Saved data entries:
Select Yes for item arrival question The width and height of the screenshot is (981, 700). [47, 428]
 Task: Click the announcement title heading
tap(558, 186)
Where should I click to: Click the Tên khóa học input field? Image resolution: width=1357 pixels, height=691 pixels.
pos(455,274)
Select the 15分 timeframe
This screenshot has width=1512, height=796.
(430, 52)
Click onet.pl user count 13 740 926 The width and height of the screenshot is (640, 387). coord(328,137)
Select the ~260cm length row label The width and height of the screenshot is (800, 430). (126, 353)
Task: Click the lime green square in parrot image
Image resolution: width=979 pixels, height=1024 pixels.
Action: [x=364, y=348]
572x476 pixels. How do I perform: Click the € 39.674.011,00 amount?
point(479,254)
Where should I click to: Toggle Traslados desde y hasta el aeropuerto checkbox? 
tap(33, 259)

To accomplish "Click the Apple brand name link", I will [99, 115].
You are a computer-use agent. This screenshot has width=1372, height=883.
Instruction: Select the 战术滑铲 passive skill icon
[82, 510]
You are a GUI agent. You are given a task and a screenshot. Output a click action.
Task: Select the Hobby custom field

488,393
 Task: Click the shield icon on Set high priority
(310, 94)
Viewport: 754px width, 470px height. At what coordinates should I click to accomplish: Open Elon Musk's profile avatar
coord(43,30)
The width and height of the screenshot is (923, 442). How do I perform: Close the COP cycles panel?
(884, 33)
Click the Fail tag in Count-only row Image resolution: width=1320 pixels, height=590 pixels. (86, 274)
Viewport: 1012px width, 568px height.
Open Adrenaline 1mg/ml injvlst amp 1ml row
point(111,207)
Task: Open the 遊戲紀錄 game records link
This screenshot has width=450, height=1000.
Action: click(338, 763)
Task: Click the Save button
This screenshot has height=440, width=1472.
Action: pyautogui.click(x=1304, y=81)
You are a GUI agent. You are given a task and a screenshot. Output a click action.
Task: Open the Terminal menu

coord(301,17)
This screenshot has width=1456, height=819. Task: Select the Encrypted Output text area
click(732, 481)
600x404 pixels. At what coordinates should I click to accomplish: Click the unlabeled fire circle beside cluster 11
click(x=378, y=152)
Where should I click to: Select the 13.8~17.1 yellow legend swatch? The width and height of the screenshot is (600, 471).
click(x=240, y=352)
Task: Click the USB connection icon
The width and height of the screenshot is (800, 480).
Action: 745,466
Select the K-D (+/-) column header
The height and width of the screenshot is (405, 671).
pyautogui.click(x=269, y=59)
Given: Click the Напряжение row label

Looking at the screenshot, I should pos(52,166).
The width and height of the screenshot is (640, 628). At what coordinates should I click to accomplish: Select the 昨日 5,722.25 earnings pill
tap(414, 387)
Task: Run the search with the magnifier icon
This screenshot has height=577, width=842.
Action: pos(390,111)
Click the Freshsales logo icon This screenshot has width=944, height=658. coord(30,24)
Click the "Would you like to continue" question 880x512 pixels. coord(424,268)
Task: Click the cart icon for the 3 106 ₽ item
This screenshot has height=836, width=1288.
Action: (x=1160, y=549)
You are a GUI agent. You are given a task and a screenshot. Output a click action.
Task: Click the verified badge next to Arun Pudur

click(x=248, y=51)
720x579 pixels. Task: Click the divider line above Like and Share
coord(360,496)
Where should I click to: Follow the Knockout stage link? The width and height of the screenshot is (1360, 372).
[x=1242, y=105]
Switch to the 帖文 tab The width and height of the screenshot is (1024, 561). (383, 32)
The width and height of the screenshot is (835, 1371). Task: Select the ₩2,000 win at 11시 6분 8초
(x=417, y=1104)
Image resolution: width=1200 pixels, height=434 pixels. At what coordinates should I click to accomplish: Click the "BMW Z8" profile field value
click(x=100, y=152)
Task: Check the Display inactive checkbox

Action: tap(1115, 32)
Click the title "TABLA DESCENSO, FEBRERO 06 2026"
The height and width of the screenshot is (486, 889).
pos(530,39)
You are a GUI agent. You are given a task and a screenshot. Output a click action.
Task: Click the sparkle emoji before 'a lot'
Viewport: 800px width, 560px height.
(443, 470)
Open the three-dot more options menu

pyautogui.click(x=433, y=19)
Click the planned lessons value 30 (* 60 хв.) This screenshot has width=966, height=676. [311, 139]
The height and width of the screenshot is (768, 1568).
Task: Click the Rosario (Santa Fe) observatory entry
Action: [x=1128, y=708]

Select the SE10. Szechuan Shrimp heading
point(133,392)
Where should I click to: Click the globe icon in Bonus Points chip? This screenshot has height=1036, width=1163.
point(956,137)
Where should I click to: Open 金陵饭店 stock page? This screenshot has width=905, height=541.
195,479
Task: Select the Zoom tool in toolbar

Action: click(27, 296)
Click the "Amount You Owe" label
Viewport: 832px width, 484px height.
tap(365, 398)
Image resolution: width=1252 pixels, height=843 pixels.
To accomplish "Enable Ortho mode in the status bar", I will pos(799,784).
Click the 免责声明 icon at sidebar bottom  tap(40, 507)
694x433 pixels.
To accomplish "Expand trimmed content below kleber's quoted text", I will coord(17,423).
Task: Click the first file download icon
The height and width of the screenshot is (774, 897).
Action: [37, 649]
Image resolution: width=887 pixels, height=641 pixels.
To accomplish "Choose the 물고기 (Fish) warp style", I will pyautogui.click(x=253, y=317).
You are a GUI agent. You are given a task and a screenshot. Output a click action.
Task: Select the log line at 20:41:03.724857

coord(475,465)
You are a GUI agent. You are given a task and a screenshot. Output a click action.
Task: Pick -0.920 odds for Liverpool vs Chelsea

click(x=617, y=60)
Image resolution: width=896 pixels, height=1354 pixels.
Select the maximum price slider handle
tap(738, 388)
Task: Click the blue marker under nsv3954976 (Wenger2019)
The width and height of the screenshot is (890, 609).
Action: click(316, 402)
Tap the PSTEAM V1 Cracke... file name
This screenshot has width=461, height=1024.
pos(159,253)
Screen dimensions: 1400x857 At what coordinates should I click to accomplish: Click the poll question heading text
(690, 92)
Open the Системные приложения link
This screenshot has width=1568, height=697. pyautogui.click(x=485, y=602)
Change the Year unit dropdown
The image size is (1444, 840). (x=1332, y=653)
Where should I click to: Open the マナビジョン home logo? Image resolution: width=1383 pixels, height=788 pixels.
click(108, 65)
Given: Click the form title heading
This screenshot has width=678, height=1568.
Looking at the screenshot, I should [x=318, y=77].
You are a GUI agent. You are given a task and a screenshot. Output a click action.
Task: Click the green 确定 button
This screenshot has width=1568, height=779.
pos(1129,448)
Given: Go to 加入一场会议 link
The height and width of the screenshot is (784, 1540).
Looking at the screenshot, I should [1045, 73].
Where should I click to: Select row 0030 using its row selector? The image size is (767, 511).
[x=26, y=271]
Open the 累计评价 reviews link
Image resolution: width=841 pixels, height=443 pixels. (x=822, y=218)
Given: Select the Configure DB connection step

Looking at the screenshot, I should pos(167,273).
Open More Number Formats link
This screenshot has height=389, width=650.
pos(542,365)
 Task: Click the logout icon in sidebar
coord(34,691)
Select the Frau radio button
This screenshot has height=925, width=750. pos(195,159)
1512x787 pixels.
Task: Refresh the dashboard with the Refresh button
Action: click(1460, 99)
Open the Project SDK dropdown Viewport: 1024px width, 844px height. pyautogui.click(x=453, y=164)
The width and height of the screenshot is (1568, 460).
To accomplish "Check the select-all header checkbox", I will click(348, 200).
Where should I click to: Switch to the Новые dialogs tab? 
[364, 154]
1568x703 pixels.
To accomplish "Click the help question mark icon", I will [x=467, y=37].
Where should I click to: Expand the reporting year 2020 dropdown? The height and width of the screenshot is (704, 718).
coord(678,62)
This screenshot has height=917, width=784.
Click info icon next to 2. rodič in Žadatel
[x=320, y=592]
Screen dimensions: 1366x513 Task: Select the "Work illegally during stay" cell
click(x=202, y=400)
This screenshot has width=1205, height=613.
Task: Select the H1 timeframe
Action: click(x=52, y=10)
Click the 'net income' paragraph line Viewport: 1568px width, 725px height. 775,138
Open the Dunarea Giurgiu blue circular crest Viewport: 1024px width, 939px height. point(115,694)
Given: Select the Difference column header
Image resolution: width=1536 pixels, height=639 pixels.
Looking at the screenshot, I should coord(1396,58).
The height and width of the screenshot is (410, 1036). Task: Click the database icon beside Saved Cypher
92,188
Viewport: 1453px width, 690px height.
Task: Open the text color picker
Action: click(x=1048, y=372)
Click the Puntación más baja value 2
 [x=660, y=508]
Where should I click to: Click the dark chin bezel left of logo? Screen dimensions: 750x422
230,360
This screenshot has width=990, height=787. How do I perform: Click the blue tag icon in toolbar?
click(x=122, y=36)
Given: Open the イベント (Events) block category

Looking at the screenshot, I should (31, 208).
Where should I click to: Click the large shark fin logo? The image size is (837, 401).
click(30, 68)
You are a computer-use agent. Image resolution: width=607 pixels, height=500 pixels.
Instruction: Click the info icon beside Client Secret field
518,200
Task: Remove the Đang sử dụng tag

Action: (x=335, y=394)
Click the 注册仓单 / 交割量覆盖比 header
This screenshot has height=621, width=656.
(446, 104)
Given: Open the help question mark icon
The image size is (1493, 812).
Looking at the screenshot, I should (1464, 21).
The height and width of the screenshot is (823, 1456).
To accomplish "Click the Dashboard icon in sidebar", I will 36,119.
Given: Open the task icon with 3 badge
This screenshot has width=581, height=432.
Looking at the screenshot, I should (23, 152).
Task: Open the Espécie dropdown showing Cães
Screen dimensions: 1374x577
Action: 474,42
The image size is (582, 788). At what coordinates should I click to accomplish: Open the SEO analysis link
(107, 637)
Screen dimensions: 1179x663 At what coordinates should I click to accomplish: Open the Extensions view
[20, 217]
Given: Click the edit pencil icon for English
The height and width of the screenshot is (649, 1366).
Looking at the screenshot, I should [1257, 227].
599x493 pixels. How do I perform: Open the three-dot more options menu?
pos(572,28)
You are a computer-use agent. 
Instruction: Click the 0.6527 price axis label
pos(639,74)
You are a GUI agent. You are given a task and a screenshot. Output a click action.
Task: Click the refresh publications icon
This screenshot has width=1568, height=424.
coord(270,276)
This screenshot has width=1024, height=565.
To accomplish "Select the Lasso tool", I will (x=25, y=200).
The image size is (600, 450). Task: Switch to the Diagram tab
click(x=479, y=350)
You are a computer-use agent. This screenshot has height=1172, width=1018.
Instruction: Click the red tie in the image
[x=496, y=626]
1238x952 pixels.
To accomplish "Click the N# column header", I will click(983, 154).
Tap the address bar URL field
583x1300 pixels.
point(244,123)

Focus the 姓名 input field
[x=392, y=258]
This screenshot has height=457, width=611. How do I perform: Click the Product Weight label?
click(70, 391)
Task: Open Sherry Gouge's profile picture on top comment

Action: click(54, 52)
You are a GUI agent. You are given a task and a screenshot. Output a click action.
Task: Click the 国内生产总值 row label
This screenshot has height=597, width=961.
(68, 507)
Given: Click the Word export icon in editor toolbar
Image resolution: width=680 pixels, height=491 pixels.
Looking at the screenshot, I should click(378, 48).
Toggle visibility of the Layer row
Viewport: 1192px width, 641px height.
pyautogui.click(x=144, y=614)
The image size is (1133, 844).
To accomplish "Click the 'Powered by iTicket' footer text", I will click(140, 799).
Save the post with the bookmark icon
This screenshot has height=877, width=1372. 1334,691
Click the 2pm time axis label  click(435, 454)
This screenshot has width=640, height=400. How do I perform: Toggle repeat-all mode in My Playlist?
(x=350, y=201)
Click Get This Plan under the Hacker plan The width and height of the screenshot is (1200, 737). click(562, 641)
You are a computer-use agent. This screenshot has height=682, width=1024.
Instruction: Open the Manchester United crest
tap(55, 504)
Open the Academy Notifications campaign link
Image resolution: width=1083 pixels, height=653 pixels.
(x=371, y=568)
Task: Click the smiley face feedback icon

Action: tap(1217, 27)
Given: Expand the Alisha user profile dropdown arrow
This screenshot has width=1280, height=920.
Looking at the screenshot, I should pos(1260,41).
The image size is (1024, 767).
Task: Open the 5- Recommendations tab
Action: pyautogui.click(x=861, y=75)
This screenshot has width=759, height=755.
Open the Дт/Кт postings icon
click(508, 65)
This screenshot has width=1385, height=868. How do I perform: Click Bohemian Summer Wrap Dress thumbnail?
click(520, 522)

Instructions for the task
From the records above, extract exactly and only the lines that begin at the line with "Open the Системные приложения link" and stop after the line with "Given: Click the form title heading".

Written response
Open the Системные приложения link
This screenshot has width=1568, height=697. pyautogui.click(x=485, y=602)
Change the Year unit dropdown
The image size is (1444, 840). (x=1332, y=653)
Where should I click to: Open the マナビジョン home logo? Image resolution: width=1383 pixels, height=788 pixels.
click(108, 65)
Given: Click the form title heading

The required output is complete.